How to Export Your ChatGPT History (2026 Guide)

OpenAI hides the export behind two menus and a 30-minute email delay. Here's the exact path, what you get back, and the one gotcha that catches people the first time.

TL;DR

Go to chatgpt.com → click your profile (bottom-left) → SettingsData ControlsExport dataRequest. You'll get an email with a download link in 10–30 minutes. The link expires in 24 hours. The ZIP contains conversations.json (all chats), chat.html (pretty viewer), user.json (account metadata), message_feedback.json, and model_comparisons.json.

Why this matters

Exporting your ChatGPT history is the first step for three different use cases: (1) migrating your data out because you're leaving OpenAI, (2) feeding it into a local tool for search, summarization, or decision extraction (see: extracting decisions), or (3) a GDPR-style "give me everything you have on me" audit. The export is complete and machine-readable, which is rare for chat platforms — Anthropic, Perplexity, and Gemini all ship worse archives. Do the export once a quarter and you have a real audit trail, regardless of what OpenAI does to the UI or API next.

How to approach it

  1. Open ChatGPT in a browser (not the mobile app — the export flow is web-only as of April 2026). Sign in as the user whose history you want.
  2. Click your profile in the bottom-left corner → pick Settings.
  3. Navigate to Data Controls. On Plus and Team plans, this is a top-level tab. On Enterprise and Edu plans, the admin may have disabled self-service export — ask your workspace admin.
  4. Click "Export data" → "Request". You'll see a "This may take up to 30 minutes" notice. In practice it's usually 5–15 minutes for a year of heavy use.
  5. Watch your inbox. OpenAI emails a link from noreply@tm.openai.com. Click it, download the ZIP, unzip.

What's inside the ZIP

Six files. The one that matters is conversations.json:

conversations.json       ← all chats, array of objects
chat.html                ← browsable HTML view (opens in browser)
user.json                ← your profile metadata
message_feedback.json    ← thumbs-up/down you gave
model_comparisons.json   ← any A/B comparison votes
shared_conversations.json ← share-links you created

Each object in conversations.json looks like this:

{
  "title": "Postgres vs MongoDB for metrics",
  "create_time": 1736209400,
  "update_time": 1736209800,
  "mapping": {
    "<msg-id>": { "message": { "author": { "role": "user|assistant" },
                                 "content": { "parts": ["..."] } },
                    "parent": "<prev-id>", "children": [...] }
  },
  "conversation_id": "abc-123"
}

The mapping field is a tree, not a list — edited messages create branches. When processing, walk from the root down each branch and keep only the leaf path (the one you actually ended up reading). Most hand-rolled exporters get this wrong and emit duplicates.

How WhyChose helps

If you're exporting because you want the decisions inside your chats, WhyChose does that parsing for you. Drag conversations.json into the browser, extraction runs client-side, and you get back a structured log of stack picks, pricing calls, and architecture choices. The open-source CLI handles the DAG-flattening and branch-deduping so you don't reimplement it. If you want to roll your own, the regex patterns and JSON Schema are published in patterns.md.

Get early access

Related questions

How big is the export for a year of ChatGPT Plus usage?

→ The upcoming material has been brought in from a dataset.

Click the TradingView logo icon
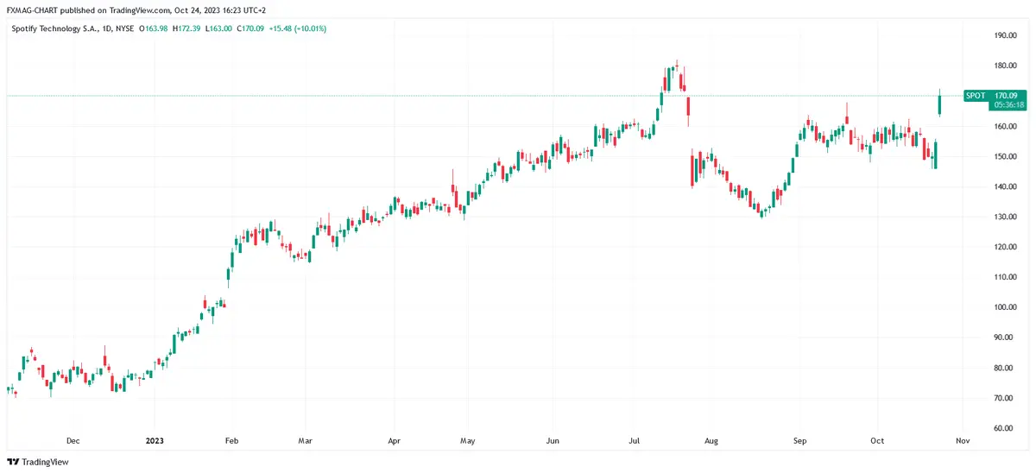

Typically 40–200 MB of JSON for a heavy user (15–30 chats/week), after de-dup. The HTML viewer and image attachments inflate it further. A full-year archive with DALL-E images has run 1.2 GB in our testing.

Does the export include custom GPTs and their memories?

Yes — custom GPT conversations appear in the same conversations.json. Memory (the cross-conversation recall feature) ships separately in user.json → memories[]. Custom GPT definitions (the system prompt you wrote) are not included — only your chats with them.

What happens to the download link after 24 hours?

It expires. You have to re-request, which triggers another 10–30-minute wait. Save the ZIP locally the moment you download; re-requesting doesn't preserve a prior checkpoint.

Can I export for a team member?

Only if you're the workspace admin on Team/Enterprise, and only via the Compliance API — the UI path is per-user. Admins should use the v1/organization/exports endpoint; OpenAI's docs cover the auth + rate-limit details.